SMS spoofing: Has Singapore finally found the answer to stop scammers?
- With recorded cases increasing from 16 to 5,020 in just four years, phishing is still a major issue in Singapore
- The Infocomm Media Development Authority (IMDA) has unveiled a new SMS Sender ID registry (SSIR) that can ban spoof texts
Every new technological development coincides with a corresponding improvement in the fraud industry. From the very first email scams in the early days of the internet to the most recent developments in nefarious tech scams, such as SMS spoofing. It seems reasonable to believe that this is how things will always be – evolving.
There has been a lot of uproar about this in Singapore. According to CNA, 60 victims have actually lost between SG$60 and SG$3,000 as a result of recent phishing scams.
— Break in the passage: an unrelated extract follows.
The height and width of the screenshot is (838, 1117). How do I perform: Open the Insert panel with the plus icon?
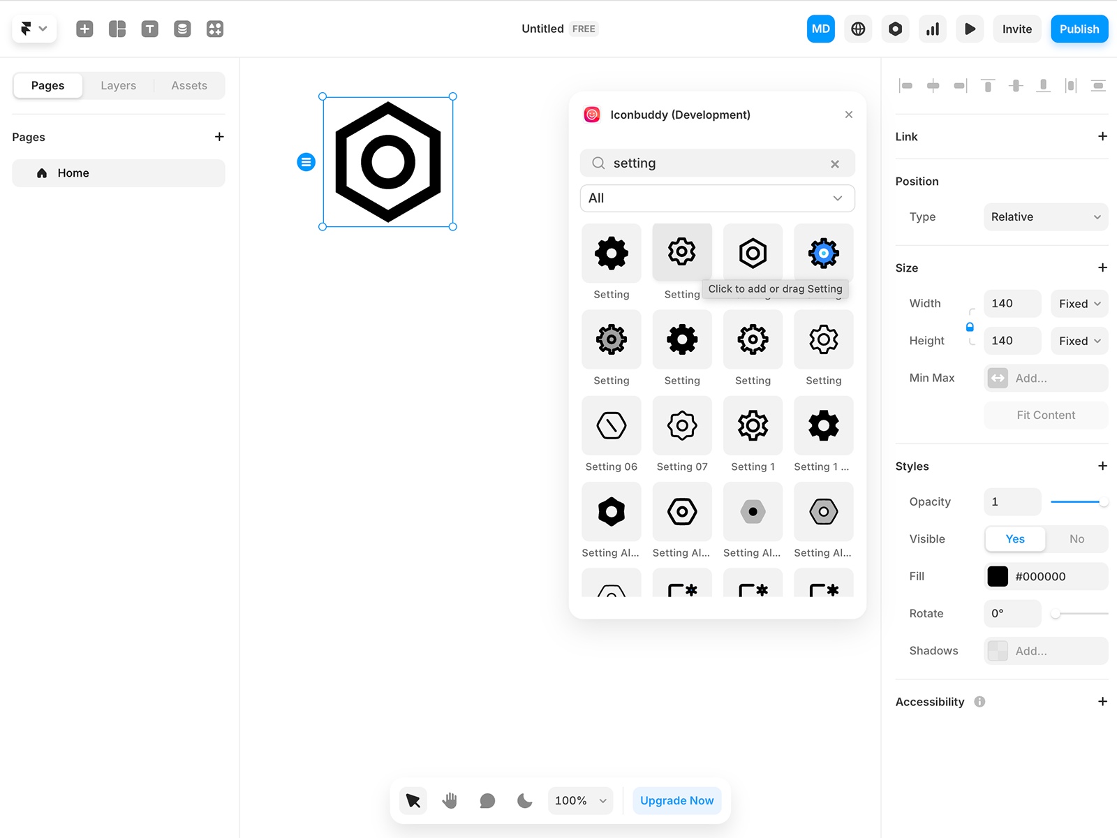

There was also the major SMS phishing campaign involving OCBC bank earlier this year.
As such, In Singapore, phishing is still a major issue, with the number of reported occurrences rising from 16 to 5,020 in a span of four years. This is a problem, but there is hope. The Infocomm Media Development Authority (IMDA) has launched a new SMS Sender ID register (SSIR) that can ban spoof messages “upfront and at source,” which may spell the end for SMS scammers in Singapore.
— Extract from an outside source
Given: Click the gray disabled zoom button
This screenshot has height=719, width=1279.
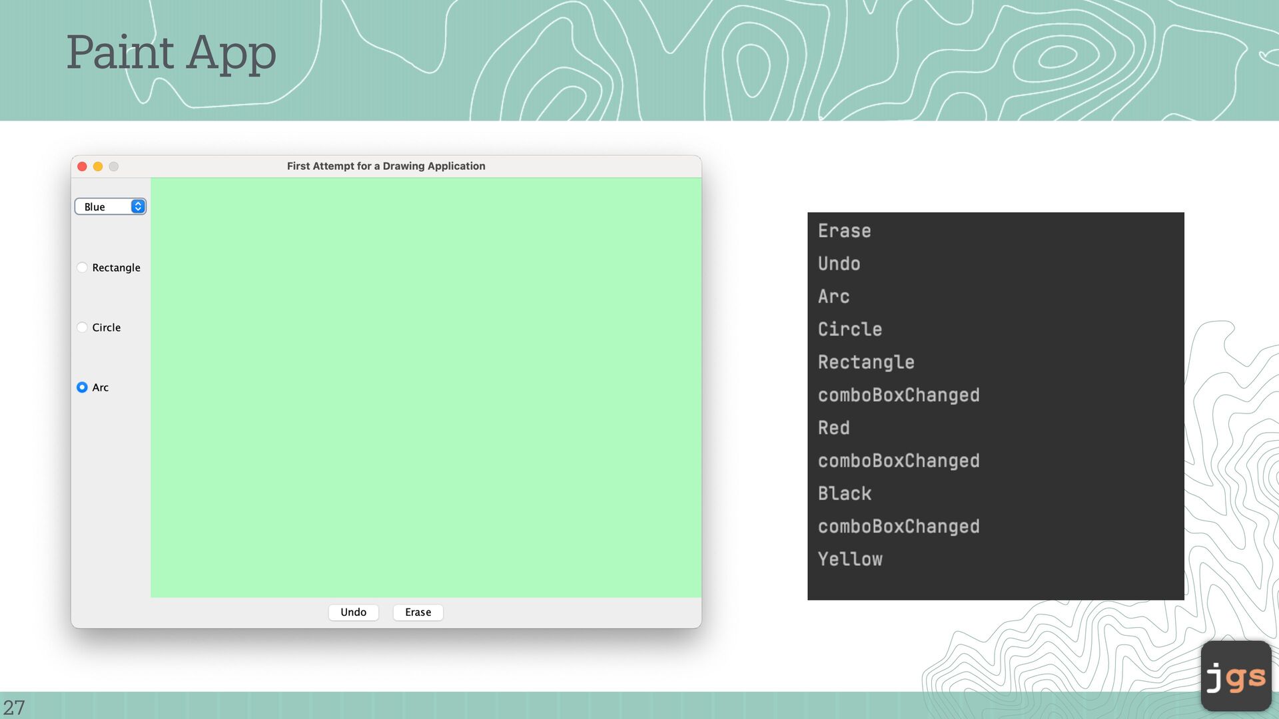Looking at the screenshot, I should pos(114,166).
Accordingly, spam messages that could be exploited for phishing will automatically be prevented by not being included in this new ID register.
SMS spoofing can be blocked
Legal experts from Rajah and Tann and Drew & Napier LLC point out that the IMDA-developed register is more effective at guaranteeing that firms and organizations in Singapore are spoof-proof since it has a “more proactive” phishing strategy.
On March 7, the previous registry was shut down. According to Lim Chong Kin, head of Telecommunications, Media & Technology Practice at Drew & Napier LLC, it used a “blacklist-based” strategy, whereby companies and organizations would register their SMS sender ID and a blacklist of lookalike SMS sender IDs would be distributed to SMS aggregators for automatic blocking.
Rajesh Sreenivasan, head of Technology, Media and Communications for Rajah & Tann, claims that because this strategy was “confirmation-based” and customers continued to receive counterfeit messages, it was ineffective in stopping phishing scams.
The fact that “potentially suspicious messages originating from non-approved aggregators would still have to be investigated before being added to the blacklist” explains why some customers continued to receive fake SMSes, according to Lim.
“This method relied on businesses and organizations’ specifying their protected SMS sender IDs, as well as the approved aggregators authorized to send SMSs on their behalf,” Lim added.
He described how businesses can register their protected SMS sender IDs against their Unique Entity Number (UEN) under the new registry’s “whitelist-based” approach. SMSes sent using a registered sender ID will be prohibited when the sender’s information does not match the registry’s data, and telcos and SMS service providers will be forced to validate SMS senders against the registry.
Do it for the consumers
If OCBC losing SG$13.7 million as a result of phishing scams isn’t enough to persuade companies to join the national registry, Lim advised them to at least do it to safeguard customers.
“Apart from the financial losses which victims of SMS spoofing and phishing scams may suffer, such scams may also result in the unauthorised collection, use, or disclosure of users’ personal data without their consent,” Lim explained.
According to Lim, companies that enroll in the SSIR will also experience an increase in customer trust and brand reputation because the registry would give them a reliable defense against the possibility of having their sender IDs exploited fraudulently in SMS frauds.
Sreenivasan, on the other hand, cautioned that companies that want to utilize SMS but did not take “baseline protection” measures like registering at the SSIR can face heavy penalties if a breach occurs.
Enhancing Singapore’s data protection standards
The SSIR not only assists companies in reducing the danger of financial losses brought on by phishing, but also maintains customer confidence in Singapore’s data protection framework, according to Sreenivasan.
“This is part of a larger series of steps that [the] government is taking to maintain and ensure the high cybersecurity trust levels for e-commerce and digital trade in Singapore,” he added.